Few things kill a relationship quicker than a jealous mate. Having to answer your repeated calls and texts about her location is not the quickest way to your girlfriend’s heart. Jealousy is not endearing; it’s a prison of misery. You can avoid having to free yourself (and your girlfriend) of this undesirable trait by refusing to submit to its chains in the first place.
Discuss boundaries with your girlfriend. Co-ed slumber parties with her ex-boyfriend are a no-go, as is greeting a non-related male with a kiss on the lips. Convey what makes you uncomfortable, but be reasonable. If you can’t take her hugging her hot first cousin, you have bigger issues to deal with.
Confront your fears. Your imagination just may be running away from you. Go out with your girlfriend and her friends. See how innocently the other half really lives. Meet her guy friends. See how much chemistry they don’t have and how much of a stud you are in comparison to them.
Inquire if you are in doubt. If you are uncertain about the nature of the relationship your girlfriend has with an individual, casually and innocently ask. Getting a direct and honest answer could squelch your jealous fears. Be careful not to interrogate or cross-examine.

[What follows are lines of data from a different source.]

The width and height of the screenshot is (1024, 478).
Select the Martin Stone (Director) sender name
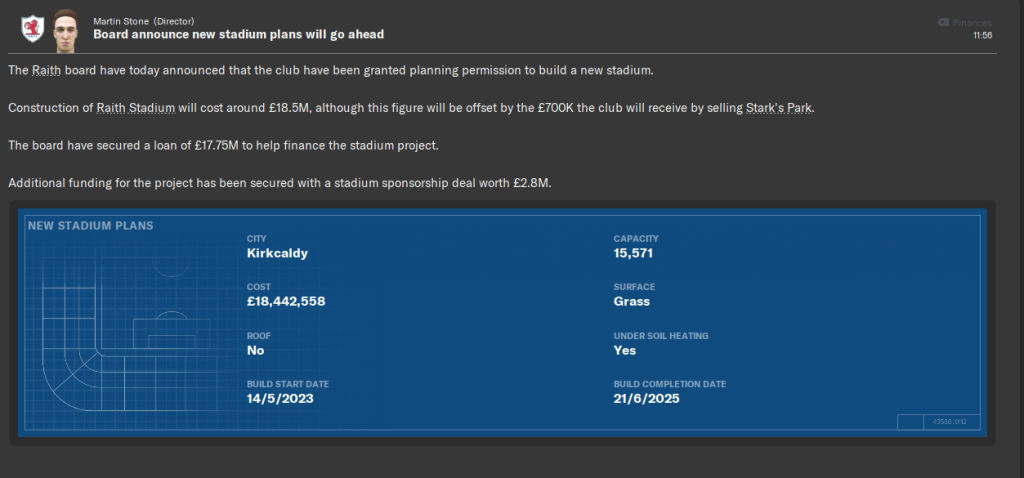pos(144,21)
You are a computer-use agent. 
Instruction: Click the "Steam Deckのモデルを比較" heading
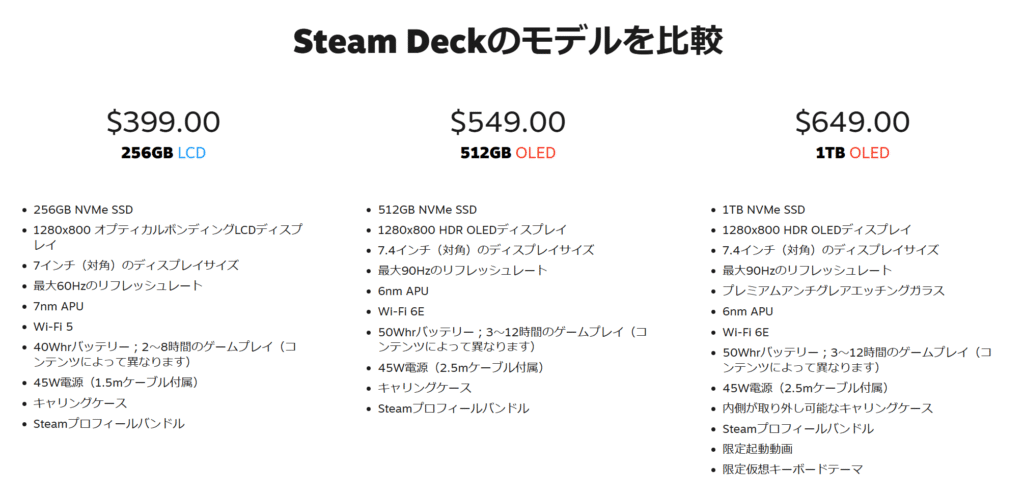[508, 42]
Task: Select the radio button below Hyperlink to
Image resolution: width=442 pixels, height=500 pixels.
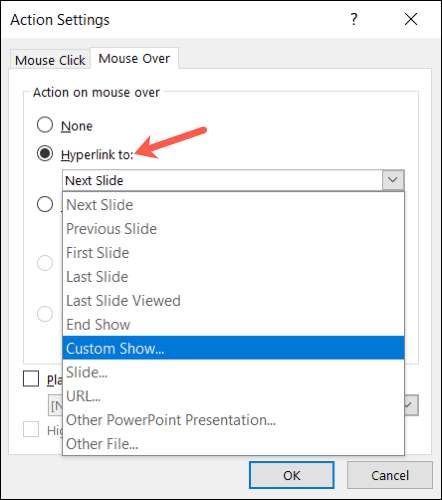Action: tap(45, 204)
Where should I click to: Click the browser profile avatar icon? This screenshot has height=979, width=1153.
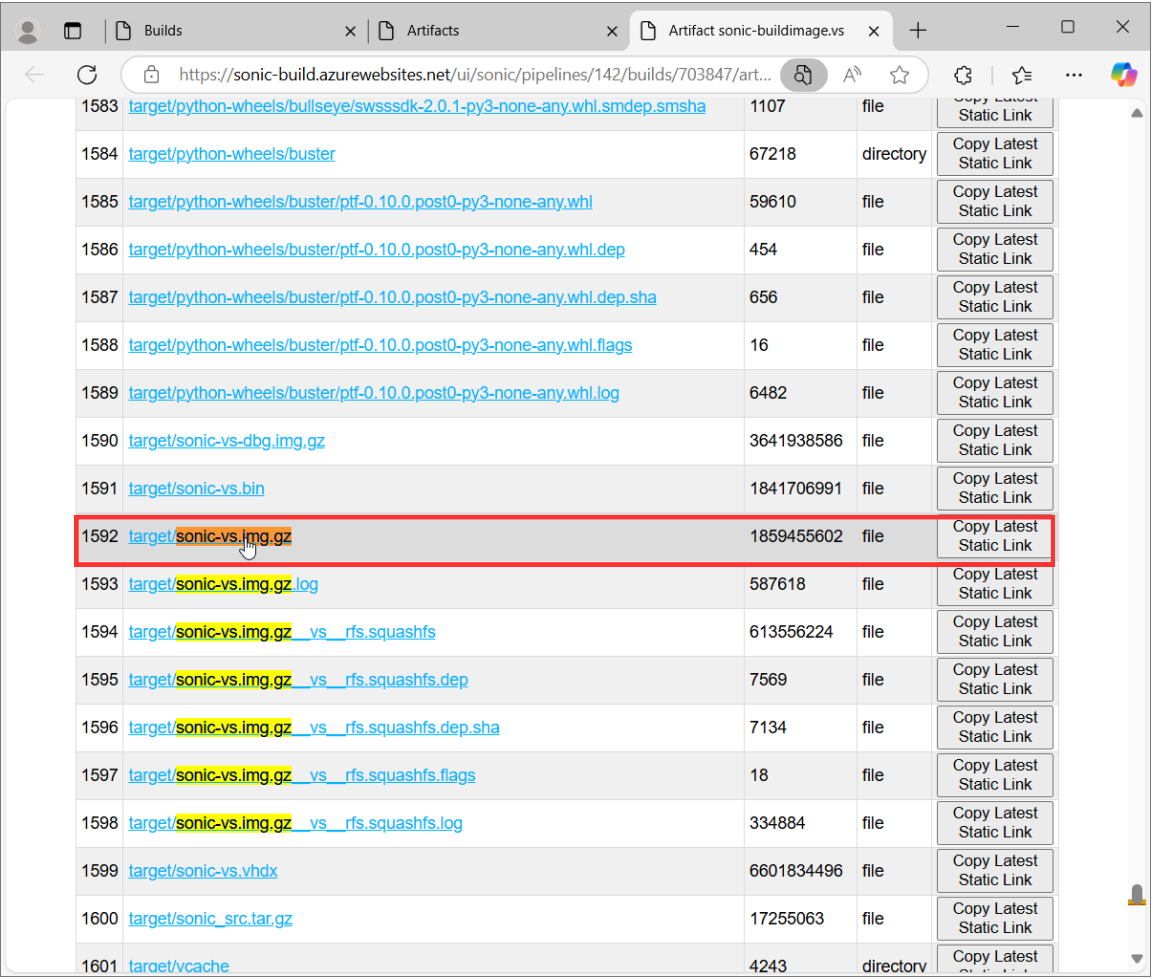click(28, 31)
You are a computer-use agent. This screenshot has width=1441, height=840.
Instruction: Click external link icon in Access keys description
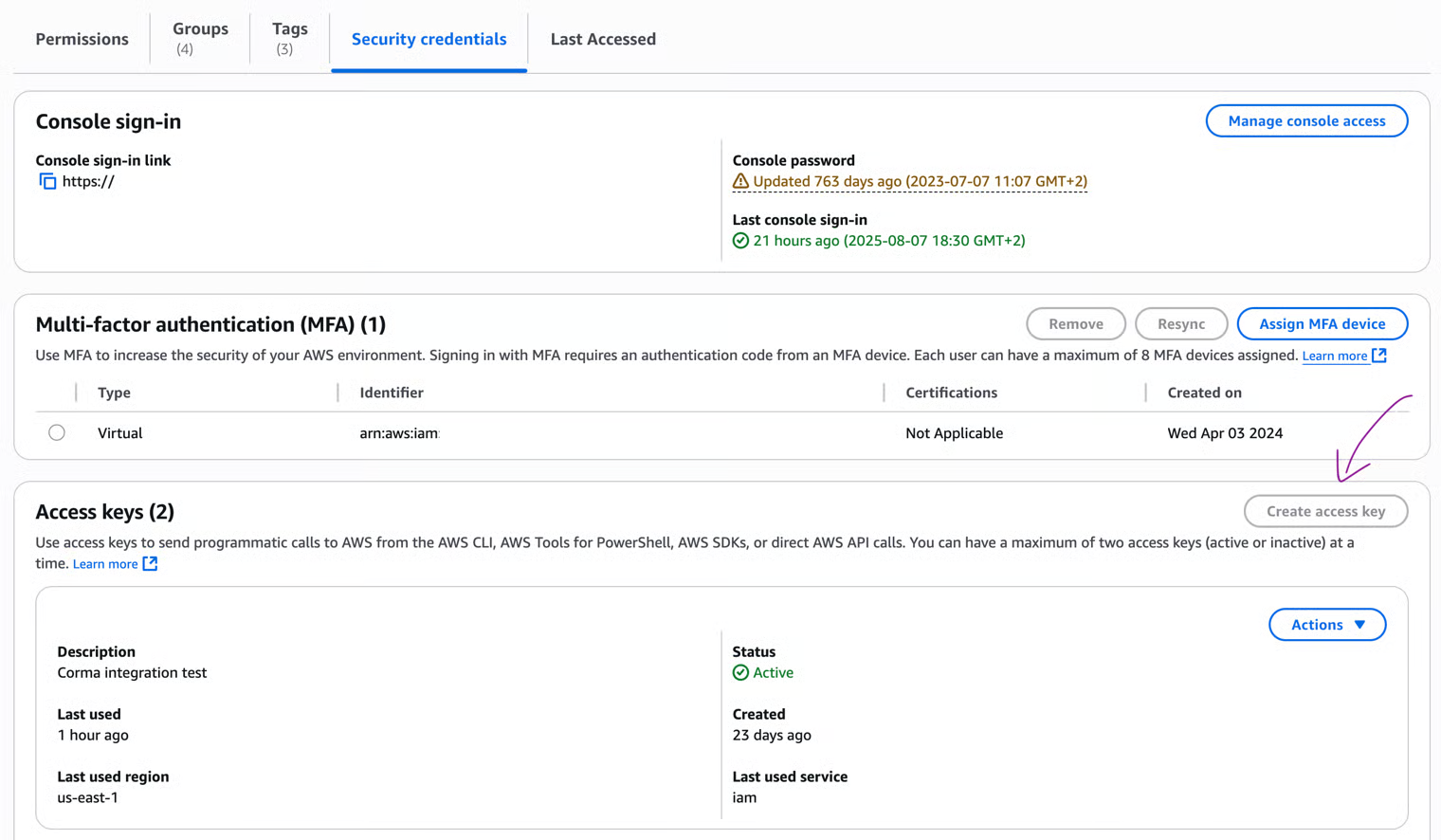pyautogui.click(x=150, y=564)
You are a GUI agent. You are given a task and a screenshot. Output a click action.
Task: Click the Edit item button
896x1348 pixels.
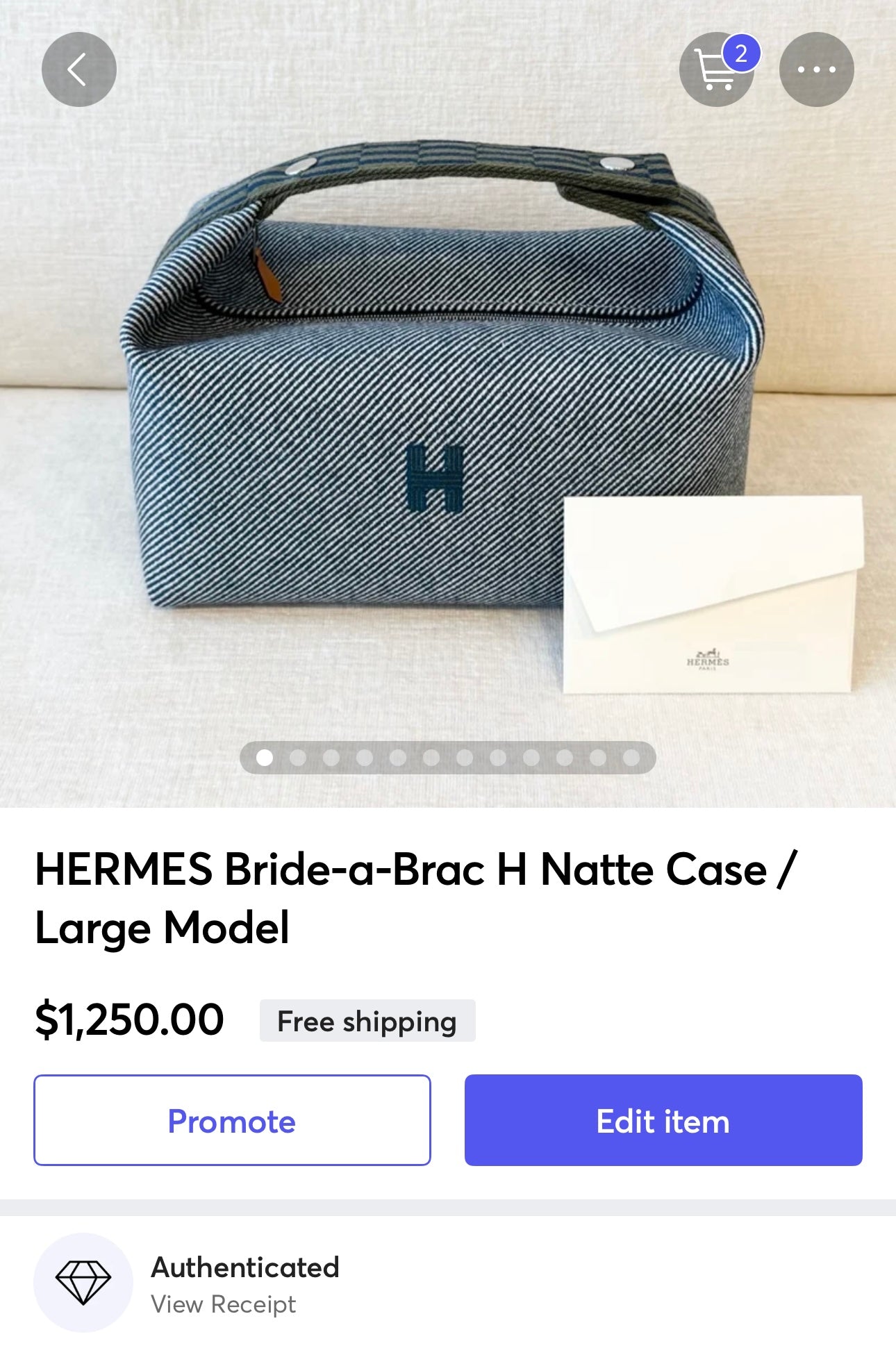tap(663, 1120)
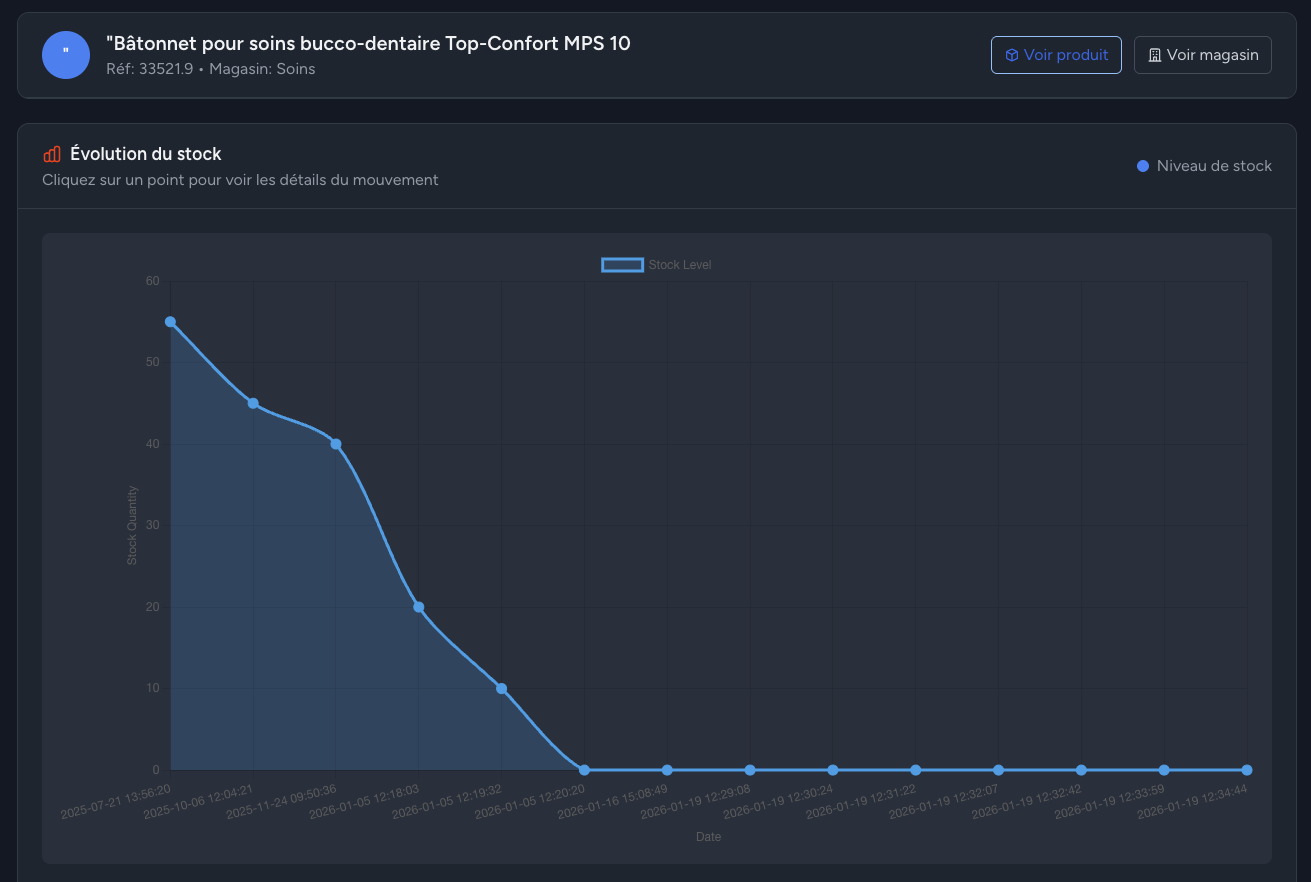Click the first zero-stock point at 2026-01-05 12:20:20
Viewport: 1311px width, 882px height.
pos(584,770)
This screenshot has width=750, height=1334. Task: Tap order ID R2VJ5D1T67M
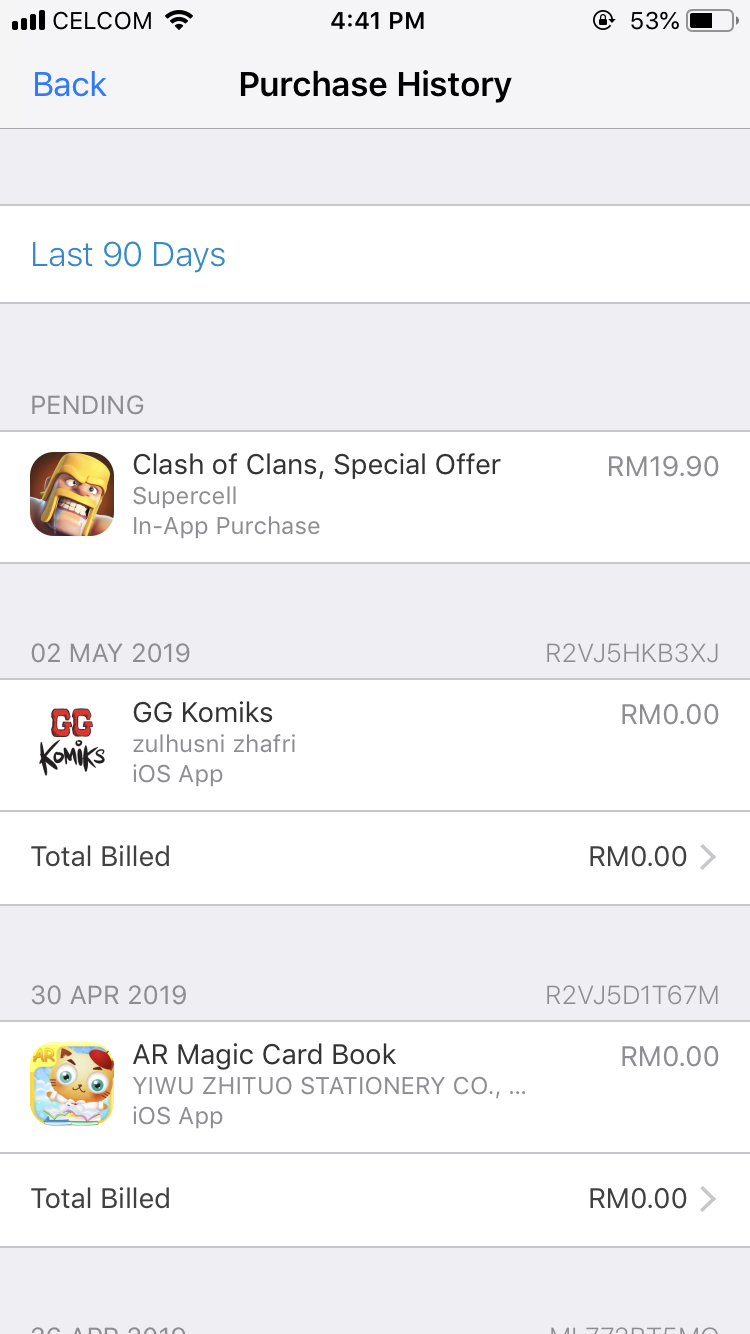[631, 996]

Pinpoint your trigger. Determining what triggers your jealousy may help you address these feelings. Is it a specific individual, the way she dresses or something deeper? Is your girlfriend ignoring the fact that her hot, successful best friend is in love with her, or are you so insecure that your imagination has her cheating with every breathing male within walking distance?
Control your stress levels. Soothe your anxieties with activities such as meditation or exercise, suggests psychologist Craig Malkin in the Psychology Today article, "Five Ways to Kick the Jealousy Habit." This will make you less likely to lose your temper or say things you don't mean. When you need a quick solution for your rising jealousy, take a moment to practice breathing exercises until you regain control over your thoughts.
Seek therapy. Jealousy stems from person insecurity -- usually fear of loss or abandonment. Depending on the severity, you may want to consider getting professional attention. Your jealous behavior may be a symptom of a bigger affliction.